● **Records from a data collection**

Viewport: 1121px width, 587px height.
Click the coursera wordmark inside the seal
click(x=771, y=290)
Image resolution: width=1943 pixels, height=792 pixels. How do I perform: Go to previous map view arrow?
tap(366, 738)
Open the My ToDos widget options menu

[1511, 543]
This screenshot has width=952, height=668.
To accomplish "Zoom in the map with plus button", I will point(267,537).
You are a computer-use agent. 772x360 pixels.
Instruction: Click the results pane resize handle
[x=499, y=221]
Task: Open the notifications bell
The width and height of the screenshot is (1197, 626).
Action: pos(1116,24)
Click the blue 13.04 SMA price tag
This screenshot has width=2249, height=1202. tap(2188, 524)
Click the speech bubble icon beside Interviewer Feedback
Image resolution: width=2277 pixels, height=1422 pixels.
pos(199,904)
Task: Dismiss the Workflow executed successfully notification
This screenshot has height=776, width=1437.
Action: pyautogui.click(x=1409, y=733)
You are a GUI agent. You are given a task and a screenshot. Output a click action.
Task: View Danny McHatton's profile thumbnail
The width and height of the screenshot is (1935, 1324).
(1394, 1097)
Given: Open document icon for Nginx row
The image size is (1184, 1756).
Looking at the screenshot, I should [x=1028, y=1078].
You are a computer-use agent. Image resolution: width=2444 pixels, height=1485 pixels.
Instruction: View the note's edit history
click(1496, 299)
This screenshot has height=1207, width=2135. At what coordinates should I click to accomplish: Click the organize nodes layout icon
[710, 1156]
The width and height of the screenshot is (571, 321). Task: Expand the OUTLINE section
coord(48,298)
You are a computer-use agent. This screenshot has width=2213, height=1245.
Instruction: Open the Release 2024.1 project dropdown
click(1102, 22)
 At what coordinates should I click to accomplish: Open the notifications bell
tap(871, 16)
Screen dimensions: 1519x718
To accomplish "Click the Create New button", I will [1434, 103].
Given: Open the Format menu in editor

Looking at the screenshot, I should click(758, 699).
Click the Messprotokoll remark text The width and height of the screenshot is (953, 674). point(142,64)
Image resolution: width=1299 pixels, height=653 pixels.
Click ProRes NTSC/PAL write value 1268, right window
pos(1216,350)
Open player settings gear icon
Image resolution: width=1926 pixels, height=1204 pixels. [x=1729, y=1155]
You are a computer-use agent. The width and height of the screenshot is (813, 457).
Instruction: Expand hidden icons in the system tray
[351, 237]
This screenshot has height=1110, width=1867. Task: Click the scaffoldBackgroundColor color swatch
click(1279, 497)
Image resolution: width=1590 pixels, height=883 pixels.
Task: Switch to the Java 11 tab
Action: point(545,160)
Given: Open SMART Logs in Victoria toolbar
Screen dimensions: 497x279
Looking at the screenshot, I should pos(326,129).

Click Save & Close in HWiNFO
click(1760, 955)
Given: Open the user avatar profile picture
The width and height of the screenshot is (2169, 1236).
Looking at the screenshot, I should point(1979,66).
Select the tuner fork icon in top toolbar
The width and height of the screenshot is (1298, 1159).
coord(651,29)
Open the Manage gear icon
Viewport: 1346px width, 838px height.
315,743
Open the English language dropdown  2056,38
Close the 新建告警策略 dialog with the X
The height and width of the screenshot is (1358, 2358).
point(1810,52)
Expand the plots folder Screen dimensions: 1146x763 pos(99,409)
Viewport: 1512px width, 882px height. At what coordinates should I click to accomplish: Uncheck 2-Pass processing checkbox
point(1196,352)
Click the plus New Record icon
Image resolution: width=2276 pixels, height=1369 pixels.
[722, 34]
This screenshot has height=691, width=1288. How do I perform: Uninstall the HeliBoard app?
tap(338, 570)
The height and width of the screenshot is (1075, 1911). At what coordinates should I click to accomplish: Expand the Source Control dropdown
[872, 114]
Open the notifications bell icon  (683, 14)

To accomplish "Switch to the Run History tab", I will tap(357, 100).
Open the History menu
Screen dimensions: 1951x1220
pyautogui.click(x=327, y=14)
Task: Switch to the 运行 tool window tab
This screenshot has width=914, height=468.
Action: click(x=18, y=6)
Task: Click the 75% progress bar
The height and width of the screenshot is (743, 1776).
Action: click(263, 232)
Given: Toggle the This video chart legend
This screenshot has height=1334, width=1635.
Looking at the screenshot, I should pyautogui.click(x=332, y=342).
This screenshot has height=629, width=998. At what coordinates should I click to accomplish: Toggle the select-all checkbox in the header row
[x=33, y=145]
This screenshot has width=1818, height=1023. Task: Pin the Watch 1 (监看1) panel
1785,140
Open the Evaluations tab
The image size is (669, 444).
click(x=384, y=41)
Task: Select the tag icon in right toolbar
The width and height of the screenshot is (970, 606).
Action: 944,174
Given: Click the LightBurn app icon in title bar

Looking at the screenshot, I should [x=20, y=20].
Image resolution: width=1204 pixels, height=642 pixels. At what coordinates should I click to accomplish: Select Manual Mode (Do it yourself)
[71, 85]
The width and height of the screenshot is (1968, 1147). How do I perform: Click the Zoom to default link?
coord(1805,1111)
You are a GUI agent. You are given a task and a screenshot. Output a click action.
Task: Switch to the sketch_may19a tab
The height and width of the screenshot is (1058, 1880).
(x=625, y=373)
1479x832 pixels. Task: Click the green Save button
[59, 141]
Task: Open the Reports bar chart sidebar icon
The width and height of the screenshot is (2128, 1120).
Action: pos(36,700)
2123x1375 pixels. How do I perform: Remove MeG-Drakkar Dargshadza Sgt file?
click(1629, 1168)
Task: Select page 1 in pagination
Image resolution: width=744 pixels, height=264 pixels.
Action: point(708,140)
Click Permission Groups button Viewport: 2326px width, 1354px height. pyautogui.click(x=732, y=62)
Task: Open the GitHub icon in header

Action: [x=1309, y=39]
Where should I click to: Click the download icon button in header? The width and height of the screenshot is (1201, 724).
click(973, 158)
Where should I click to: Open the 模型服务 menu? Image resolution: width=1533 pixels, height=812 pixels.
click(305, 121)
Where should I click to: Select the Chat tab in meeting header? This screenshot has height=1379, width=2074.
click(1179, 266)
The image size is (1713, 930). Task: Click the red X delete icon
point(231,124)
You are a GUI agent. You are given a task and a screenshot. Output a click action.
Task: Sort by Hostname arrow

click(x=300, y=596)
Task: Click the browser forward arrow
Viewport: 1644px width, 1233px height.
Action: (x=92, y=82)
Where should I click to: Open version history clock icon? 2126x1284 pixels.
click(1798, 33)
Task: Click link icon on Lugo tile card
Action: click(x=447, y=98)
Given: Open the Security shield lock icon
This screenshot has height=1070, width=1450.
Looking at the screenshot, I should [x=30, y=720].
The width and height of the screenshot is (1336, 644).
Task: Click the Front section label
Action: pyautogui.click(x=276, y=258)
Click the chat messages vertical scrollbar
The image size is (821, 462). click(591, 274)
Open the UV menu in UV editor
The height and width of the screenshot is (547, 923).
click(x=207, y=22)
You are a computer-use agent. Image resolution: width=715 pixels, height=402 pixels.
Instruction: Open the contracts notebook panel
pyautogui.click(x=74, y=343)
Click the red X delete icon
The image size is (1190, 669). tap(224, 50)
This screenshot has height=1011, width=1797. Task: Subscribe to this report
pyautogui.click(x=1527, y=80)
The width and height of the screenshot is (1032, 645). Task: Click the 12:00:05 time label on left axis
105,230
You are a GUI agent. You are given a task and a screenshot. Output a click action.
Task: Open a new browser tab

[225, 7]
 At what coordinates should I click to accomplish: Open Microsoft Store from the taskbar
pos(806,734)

● **Directions for this task**
Reprint the data above from the opening line to the line holding "Task: Dismiss the", inclusive, and nothing else.

● **Task answer**
Viewport: 1121px width, 587px height.
Click the coursera wordmark inside the seal
click(x=771, y=290)
Image resolution: width=1943 pixels, height=792 pixels. How do I perform: Go to previous map view arrow?
tap(366, 738)
Open the My ToDos widget options menu

[1511, 543]
This screenshot has width=952, height=668.
To accomplish "Zoom in the map with plus button", I will point(267,537).
You are a computer-use agent. 772x360 pixels.
Instruction: Click the results pane resize handle
[x=499, y=221]
Task: Open the notifications bell
The width and height of the screenshot is (1197, 626).
Action: pos(1116,24)
Click the blue 13.04 SMA price tag
This screenshot has width=2249, height=1202. tap(2188, 524)
Click the speech bubble icon beside Interviewer Feedback
Image resolution: width=2277 pixels, height=1422 pixels.
pos(199,904)
Task: Dismiss the Workflow executed successfully notification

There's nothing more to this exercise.